Sometimes, uppercasing sucks

by Michael S. Kaplan, published on 2006/08/18 15:04 -04:00, original URI: http://blogs.msdn.com/b/michkap/archive/2006/08/18/706383.aspx


Case differences in casing scripts (Latin, Cyrillic, Greek, Armenian, Ecclesastical Georgian, Coptic, Glagolitic, etc.) ought to be easy.

But it's not. And not just for the reasons I have talked about in the past.

All the technical folks want is a simple set of mappings that have a 100% roundtripping capability and no change in size of the string. It is needed for the filesystem, for the NT object namespace, and so on.

But their hopes must unfortunately be dashed if those technical folks wanted their simple needs to match the needs of customers, since individual languages have their own specific preferences and expectations here.

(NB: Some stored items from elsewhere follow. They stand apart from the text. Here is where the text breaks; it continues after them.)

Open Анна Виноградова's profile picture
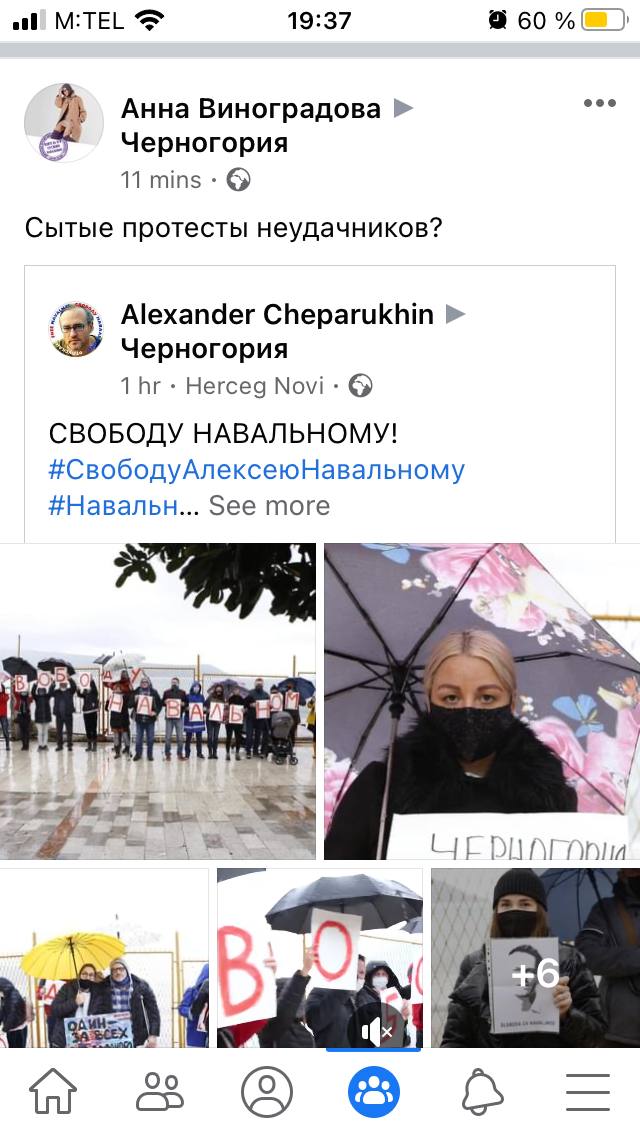This screenshot has height=1136, width=640. click(x=64, y=122)
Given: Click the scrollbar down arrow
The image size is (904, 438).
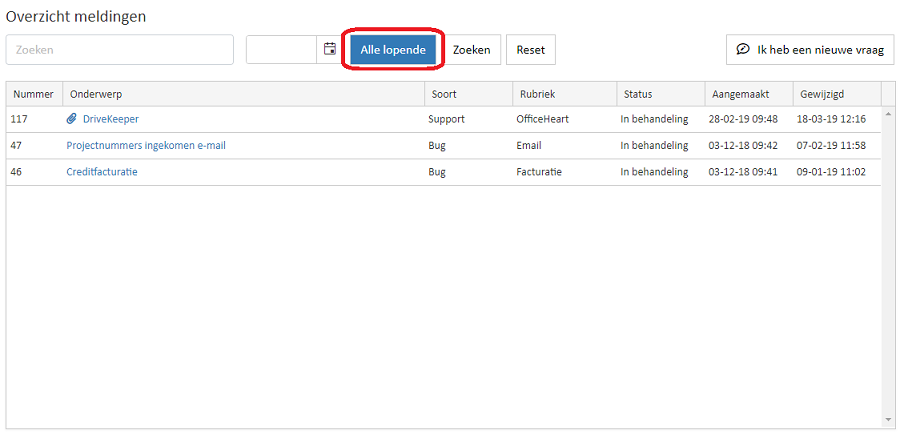Looking at the screenshot, I should point(888,420).
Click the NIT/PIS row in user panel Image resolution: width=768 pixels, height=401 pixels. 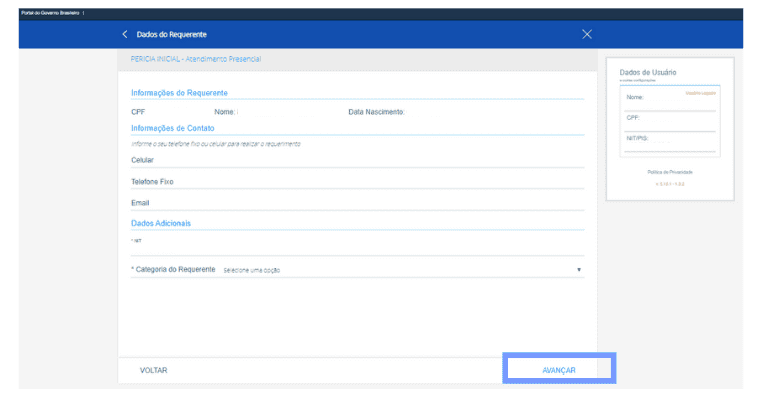click(x=670, y=140)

Only some of which are supported by Windows or the .NET Framework. And dare I say it, most of them are not supported.

A great example of this can be seen in Greek, which has so many different traditions across it's history from ancient to modern times that we are lucky to have sites like this one to try and wade through the issues, which go way beyond the Greek final sigma issue I have talked about previously.

Starting with ancient Greek, there are three different preferences that call for three entirely different conventions for case mapping, as described here:

  1. The first approach (capital subscript) is to treat uppercase as equivalent to lowercase: if a mute iota is tucked underneath a lowercase vowel, it should also be tucked underneath an uppercase vowel. This is what the mediaeval scribes did, and it turns up both in pre-Modern Western typography of Classical Greek, and in Modern Greek typography—particularly that associated with the Church.
  2. The second approach (capital adscript) is to take capitals—and all caps text in particular—as equivalent to Ancient Greek text, which after all didn't have any lower case. In Ancient Greek writing, /oːi/ was written in capitals, as ΩΙ. So in a modern all caps text, the thinking goes, the same should be done: the capital version of ῳ is ΩΙ. This is seen sometimes in the west. In that case, the iota is no longer subscript/ypogegrammeni (written underneath the letter), but adscript/prosgegrammeni (written next to the letter).
  3. The third approach (small adscript) is a compromise: the capital version of the iota subscript is adscript, written next to the letter, but not as a full-sized capital iota. It appears either as a lowercase iota (full-sized or smaller than normal), or as a small-caps iota. This is usual practice in the West, and frequent outside the Church in Greece as well.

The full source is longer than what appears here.